Menteri ATR/Kepala BPN, Nusron Wahid, menegaskan bahwa pihaknya menjadi salah satu penopang utama dalam mendorong investasi, khususnya pada proyek strategis seperti pembangunan pelabuhan tersebut.
“Kementerian ATR/BPN sebagai supporting utama semua kegiatan investasi, seperti halnya di proyek ini. Diharapkan dengan adanya pelabuhan yang terstandar akan memicu masuknya investasi,” ujar Nusron dalam peluncuran proyek di Palembang, Kamis (9/4/2026).
Pelabuhan Palembang Baru Tanjung Carat sendiri telah ditetapkan sebagai Proyek Strategis Nasional (PSN) berdasarkan Peraturan Menteri Koordinator Bidang Perekonomian RI Nomor 16 Tahun 2025.
Sebagai bagian dari dukungan tersebut, Kantor Wilayah BPN Sumatera Selatan sebelumnya telah menyerahkan Sertipikat HPL atas nama Pemerintah Provinsi Sumatera Selatan yang kemudian dihibahkan kepada Kementerian Perhubungan dengan luas mencapai 599.500 meter persegi pada 2025.
Dalam acara peluncuran, juga dilakukan penandatanganan hibah serta serah terima Sertipikat HPL untuk tanah mozaik 5 dan 6 dari Gubernur Sumatera Selatan, Herman Deru, kepada Menteri Perhubungan, Dudy Purwagandhi. Luas lahan masing-masing tercatat sebesar 810.577 meter persegi dan 882.943 meter persegi.
Menteri Nusron turut mendorong pemerintah daerah untuk mempercepat pendaftaran tanah guna menciptakan iklim investasi yang lebih kondusif. Saat ini, capaian pendaftaran tanah di Sumatera Selatan baru mencapai 53,6 persen.
“Kami minta dukungan kepala daerah agar pendaftaran tanah dipercepat. Dengan begitu, investor akan lebih mudah masuk dan berinvestasi,” tambahnya.

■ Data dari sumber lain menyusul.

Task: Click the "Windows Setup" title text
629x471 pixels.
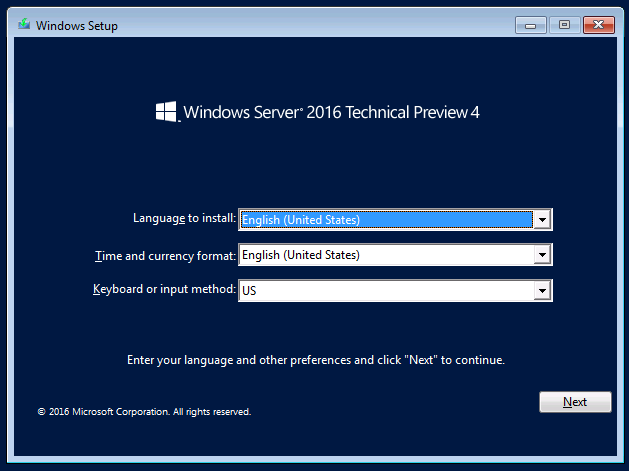Action: [x=77, y=25]
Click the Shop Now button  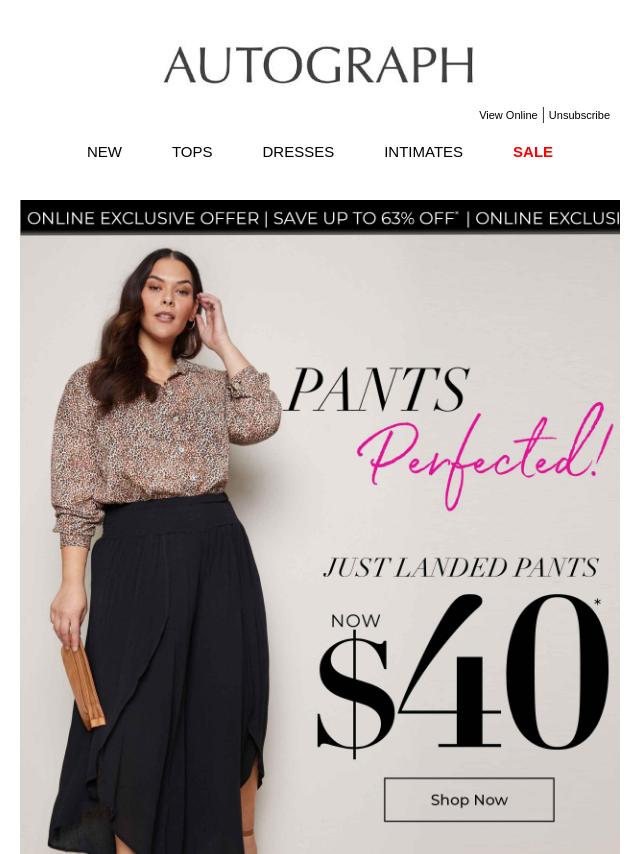point(469,800)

Sementara itu, Menteri Perhubungan, Dudy Purwagandhi, menyebut proyek ini memiliki peran strategis dalam meningkatkan efisiensi logistik nasional serta memperkuat posisi ekonomi Indonesia di tingkat global.
Ia menjelaskan, pembangunan pelabuhan telah melalui berbagai tahapan penting, mulai dari studi kelayakan, penetapan lokasi, analisis dampak lingkungan, hingga skema pemanfaatan lahan.
“Kegiatan hari ini merupakan milestone ke-11 dari total 15 tahapan. Kami targetkan seluruh proses dapat rampung sebelum 2029,” ujar Dudy.
Peluncuran proyek ini turut dihadiri sejumlah pejabat pusat dan daerah, termasuk Wakil Menteri Investasi dan Hilirisasi Todo Tua Pasaribu serta unsur Forkopimda Sumatera Selatan.